§ Data for the task:
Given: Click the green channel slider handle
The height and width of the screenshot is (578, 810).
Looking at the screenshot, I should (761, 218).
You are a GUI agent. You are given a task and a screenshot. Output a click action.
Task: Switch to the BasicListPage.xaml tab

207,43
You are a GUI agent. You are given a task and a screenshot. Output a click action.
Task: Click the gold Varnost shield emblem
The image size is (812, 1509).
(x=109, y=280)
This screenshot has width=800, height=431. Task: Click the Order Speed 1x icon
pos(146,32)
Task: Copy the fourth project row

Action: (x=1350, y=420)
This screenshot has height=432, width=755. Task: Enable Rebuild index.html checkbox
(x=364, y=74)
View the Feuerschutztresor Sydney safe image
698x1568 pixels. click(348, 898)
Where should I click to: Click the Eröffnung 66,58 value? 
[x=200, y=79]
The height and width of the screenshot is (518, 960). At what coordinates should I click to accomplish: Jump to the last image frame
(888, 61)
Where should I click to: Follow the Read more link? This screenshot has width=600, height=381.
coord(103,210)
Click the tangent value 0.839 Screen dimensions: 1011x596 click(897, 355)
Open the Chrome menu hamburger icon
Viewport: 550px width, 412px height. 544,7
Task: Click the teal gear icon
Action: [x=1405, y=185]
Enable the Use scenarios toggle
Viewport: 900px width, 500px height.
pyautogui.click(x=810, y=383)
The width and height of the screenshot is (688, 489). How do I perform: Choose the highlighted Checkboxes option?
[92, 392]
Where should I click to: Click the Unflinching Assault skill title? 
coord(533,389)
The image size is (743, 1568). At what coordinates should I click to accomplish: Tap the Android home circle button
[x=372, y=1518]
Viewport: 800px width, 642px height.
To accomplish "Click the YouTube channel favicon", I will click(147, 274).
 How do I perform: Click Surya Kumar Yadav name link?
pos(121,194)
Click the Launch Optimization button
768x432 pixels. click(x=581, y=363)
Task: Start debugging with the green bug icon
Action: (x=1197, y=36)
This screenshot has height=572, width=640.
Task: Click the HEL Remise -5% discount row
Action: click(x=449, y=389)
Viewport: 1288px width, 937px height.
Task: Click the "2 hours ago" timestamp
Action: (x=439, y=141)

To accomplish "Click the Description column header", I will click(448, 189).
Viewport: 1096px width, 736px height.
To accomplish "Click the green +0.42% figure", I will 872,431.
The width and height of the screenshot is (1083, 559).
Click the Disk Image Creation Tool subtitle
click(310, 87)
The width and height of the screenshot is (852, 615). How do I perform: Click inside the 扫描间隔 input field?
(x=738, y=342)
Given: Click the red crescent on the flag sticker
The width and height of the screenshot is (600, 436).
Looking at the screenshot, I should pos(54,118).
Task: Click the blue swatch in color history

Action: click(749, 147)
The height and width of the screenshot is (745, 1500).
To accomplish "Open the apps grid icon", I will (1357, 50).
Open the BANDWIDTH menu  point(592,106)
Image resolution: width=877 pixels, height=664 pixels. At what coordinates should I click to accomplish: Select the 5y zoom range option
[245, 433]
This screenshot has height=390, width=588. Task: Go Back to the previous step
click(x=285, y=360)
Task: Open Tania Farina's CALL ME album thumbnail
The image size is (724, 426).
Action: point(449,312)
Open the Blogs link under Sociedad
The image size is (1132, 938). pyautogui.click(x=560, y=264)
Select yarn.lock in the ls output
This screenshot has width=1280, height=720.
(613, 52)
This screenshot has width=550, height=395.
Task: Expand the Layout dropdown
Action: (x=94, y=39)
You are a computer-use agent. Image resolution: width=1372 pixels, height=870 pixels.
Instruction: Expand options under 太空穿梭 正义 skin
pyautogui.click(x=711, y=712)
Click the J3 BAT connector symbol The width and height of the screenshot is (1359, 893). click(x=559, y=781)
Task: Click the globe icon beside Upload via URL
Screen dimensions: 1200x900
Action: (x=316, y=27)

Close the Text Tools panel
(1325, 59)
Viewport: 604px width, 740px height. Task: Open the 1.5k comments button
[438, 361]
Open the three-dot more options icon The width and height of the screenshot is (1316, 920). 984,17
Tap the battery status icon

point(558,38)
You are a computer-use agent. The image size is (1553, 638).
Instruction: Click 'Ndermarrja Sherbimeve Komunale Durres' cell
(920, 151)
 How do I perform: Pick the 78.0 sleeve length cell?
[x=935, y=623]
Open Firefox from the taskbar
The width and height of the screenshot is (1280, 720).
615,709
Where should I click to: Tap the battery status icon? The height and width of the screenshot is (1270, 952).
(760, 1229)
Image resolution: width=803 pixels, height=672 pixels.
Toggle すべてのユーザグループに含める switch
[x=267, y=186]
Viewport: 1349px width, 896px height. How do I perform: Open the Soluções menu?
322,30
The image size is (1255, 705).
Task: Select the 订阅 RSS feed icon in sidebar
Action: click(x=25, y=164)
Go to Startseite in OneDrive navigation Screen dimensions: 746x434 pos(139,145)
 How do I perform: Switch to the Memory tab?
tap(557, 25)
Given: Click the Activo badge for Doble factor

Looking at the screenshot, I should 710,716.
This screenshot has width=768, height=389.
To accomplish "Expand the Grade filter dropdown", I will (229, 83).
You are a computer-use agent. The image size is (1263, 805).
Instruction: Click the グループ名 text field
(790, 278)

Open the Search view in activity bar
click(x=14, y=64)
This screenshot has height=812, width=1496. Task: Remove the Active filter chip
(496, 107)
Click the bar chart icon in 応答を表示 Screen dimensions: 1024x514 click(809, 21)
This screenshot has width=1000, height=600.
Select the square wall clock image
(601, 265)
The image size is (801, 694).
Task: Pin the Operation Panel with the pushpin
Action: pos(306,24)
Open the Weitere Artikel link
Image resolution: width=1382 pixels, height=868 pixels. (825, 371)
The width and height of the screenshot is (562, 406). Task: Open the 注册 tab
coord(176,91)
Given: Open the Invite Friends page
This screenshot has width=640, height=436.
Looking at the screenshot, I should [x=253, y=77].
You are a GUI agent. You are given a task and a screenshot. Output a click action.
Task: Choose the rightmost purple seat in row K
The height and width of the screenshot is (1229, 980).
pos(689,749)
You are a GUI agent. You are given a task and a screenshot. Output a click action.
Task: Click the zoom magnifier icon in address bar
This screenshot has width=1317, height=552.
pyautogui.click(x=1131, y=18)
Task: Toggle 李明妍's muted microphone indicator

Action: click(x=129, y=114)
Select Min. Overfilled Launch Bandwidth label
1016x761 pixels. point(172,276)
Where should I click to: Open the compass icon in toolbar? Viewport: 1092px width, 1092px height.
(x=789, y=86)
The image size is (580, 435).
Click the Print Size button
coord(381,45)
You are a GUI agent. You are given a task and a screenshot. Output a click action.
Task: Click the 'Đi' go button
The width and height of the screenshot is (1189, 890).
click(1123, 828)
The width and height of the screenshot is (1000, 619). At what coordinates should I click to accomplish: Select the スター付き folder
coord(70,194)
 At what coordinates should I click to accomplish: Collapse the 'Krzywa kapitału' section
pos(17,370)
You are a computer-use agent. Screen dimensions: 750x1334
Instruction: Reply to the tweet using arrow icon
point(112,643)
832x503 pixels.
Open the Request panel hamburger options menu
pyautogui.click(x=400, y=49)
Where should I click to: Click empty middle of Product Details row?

§ Task directions:
Figure out the number of lines above in which the string "computer" appears. Only the number should be given.

§ Your response:
4